Whether you’re on the road or at home, storms and extreme weather events can create electrical hazards you should be aware of.
On The Road
During storms, there are a number of electrical hazards you can encounter on the road. Remember to put your safety first when traveling during stormy weather.
You should be careful when traveling in any storm situation. Heavy rain, strong winds or wet snow are particularly adept at toppling trees, which can damage power equipment and create hazardous situations.
If you notice a power line in the road, keep your distance. There is no way to tell if the line is energized or not. Never drive near, under or over a downed power line. Call Eversource and stay away from the hazard until officials make the area safe for everyone.
Be especially cognizant of a fallen tree touching a power line. In this dangerous situation, power can travel through the tree and into anything the tree is touching, including the ground itself. Make sure to keep your distance and call Eversource.
If you lose power during a storm, there are several safety hazards to keep in mind.
Please know, Eversource is always working hard to restore your power during an outage. However, you should prepare to be without power for an extended period of time.

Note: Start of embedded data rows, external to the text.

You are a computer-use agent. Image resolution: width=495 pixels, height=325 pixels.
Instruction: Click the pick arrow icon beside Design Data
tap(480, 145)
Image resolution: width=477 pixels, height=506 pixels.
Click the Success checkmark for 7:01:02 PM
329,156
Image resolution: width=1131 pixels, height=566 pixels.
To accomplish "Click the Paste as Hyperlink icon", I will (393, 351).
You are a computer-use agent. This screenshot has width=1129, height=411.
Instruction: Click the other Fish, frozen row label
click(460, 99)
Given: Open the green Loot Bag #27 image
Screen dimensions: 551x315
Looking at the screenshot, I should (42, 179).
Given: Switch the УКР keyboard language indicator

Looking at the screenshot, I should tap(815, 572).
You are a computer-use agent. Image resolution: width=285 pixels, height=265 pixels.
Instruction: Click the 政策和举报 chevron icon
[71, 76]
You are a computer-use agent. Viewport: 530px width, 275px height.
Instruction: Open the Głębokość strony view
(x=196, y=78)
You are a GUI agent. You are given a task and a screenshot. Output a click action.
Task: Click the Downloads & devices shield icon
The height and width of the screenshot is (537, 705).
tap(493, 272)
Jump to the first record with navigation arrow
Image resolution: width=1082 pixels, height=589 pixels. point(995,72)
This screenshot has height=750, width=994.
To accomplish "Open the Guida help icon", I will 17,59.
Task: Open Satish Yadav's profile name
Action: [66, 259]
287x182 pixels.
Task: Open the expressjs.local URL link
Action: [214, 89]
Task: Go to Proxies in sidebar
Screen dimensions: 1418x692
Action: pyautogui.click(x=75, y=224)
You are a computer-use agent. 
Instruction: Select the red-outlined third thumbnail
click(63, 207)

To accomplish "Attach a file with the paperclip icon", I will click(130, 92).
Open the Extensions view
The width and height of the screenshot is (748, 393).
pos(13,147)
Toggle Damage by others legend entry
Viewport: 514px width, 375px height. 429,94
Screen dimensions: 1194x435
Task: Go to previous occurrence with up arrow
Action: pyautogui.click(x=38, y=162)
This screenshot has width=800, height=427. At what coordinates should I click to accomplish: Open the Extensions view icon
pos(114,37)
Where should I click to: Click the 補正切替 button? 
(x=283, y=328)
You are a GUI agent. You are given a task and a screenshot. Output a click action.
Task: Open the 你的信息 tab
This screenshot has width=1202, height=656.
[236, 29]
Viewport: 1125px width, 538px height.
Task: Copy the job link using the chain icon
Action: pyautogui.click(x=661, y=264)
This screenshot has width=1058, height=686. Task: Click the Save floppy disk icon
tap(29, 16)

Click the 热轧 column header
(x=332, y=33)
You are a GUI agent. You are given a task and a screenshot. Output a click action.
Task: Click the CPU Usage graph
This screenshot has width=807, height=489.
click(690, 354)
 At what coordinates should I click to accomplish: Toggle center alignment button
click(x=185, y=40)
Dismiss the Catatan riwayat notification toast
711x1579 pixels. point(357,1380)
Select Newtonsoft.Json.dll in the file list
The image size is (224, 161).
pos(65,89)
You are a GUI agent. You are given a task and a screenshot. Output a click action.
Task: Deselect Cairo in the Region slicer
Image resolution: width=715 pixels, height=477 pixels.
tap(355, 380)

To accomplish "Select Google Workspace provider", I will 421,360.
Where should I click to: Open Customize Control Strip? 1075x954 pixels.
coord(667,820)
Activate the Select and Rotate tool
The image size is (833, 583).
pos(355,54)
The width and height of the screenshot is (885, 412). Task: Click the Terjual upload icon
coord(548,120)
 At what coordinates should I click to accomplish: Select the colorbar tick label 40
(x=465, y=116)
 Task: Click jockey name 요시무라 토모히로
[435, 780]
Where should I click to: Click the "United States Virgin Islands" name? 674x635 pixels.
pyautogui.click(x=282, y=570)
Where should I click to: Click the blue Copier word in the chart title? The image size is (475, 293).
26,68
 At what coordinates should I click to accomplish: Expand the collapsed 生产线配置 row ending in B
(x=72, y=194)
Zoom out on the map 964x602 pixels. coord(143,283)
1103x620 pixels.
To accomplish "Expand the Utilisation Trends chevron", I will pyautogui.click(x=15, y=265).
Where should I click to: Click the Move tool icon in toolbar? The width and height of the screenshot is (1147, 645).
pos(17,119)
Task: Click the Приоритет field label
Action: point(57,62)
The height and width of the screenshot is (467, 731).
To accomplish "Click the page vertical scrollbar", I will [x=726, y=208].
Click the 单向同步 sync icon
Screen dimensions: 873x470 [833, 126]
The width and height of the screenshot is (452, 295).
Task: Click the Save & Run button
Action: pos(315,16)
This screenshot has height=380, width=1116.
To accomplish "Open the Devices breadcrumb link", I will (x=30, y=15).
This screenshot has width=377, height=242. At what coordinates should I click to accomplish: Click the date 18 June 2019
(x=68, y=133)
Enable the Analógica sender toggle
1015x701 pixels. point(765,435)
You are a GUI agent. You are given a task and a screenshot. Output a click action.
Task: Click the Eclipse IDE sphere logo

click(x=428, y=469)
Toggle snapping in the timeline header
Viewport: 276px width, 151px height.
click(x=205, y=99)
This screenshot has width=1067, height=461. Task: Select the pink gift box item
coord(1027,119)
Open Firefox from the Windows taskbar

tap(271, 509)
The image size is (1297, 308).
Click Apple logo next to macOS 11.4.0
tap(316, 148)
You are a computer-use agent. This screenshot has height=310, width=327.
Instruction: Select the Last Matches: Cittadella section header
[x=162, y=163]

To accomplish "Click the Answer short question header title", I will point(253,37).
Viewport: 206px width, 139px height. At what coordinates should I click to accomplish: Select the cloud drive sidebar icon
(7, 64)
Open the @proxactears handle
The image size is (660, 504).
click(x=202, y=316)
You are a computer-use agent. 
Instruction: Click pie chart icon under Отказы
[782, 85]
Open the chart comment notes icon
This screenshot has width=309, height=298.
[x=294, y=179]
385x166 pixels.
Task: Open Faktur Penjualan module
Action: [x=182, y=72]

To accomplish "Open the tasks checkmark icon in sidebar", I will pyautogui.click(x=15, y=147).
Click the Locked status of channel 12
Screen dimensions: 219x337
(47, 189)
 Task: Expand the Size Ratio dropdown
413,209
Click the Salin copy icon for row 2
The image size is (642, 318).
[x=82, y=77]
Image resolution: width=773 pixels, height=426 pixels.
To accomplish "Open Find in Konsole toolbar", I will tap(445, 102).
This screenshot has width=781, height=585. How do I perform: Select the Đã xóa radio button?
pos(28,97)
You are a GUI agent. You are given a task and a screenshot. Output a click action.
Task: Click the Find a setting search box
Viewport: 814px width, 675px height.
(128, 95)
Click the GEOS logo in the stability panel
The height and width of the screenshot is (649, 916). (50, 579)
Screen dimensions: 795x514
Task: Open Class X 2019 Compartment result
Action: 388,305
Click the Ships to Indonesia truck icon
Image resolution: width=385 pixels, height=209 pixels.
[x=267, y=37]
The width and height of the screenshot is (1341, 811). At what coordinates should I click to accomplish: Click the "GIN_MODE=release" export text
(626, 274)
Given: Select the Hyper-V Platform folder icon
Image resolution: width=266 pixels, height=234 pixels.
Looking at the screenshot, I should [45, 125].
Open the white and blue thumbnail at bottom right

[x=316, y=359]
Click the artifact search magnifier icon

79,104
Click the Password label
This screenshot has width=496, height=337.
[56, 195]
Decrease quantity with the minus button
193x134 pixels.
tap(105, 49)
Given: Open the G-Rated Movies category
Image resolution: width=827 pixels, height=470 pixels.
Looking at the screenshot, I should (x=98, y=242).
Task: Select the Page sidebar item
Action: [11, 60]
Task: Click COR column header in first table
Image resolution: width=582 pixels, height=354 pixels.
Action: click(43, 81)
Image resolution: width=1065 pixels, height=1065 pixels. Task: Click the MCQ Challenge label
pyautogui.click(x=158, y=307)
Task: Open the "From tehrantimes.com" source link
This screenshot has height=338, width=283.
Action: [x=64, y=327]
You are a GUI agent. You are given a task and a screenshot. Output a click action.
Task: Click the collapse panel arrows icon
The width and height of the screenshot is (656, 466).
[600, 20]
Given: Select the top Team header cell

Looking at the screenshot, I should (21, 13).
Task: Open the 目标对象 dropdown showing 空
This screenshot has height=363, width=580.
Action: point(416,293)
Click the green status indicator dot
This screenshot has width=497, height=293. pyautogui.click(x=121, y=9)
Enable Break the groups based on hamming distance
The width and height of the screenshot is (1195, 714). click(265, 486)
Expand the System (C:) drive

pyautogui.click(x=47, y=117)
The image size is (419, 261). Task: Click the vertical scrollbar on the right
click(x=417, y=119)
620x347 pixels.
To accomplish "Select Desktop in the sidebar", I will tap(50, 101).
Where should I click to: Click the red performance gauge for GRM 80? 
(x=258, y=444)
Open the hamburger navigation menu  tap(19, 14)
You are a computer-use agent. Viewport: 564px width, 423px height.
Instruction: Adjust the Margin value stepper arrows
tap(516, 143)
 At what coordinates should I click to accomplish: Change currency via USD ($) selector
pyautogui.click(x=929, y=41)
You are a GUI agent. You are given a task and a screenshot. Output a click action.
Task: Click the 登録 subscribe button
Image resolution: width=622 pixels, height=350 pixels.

One preemptive step you can take is packing a storm safety kit with things like flashlights and extra batteries, a first aid kit, water and some snacks. Also, make sure you memorize or write down a set of emergency numbers, in case you are unable to charge your cell phone, and check the batteries in your smoke detectors.
Our 'Storm Safety Checklist' can help with other steps you can take before, during and after a storm to stay safe.
If you’re using a generator to power your house, be sure to use a properly installed, code approved transfer switch when you turn it on.
You can also plug your electrical devices directly into the generator. Only use heavy-duty, outdoor power cords, and remember to check for frays.
Always operate your generator in an open, well-ventilated area to avoid potentially fatal carbon monoxide poisoning. Remember to test your carbon monoxide detectors often.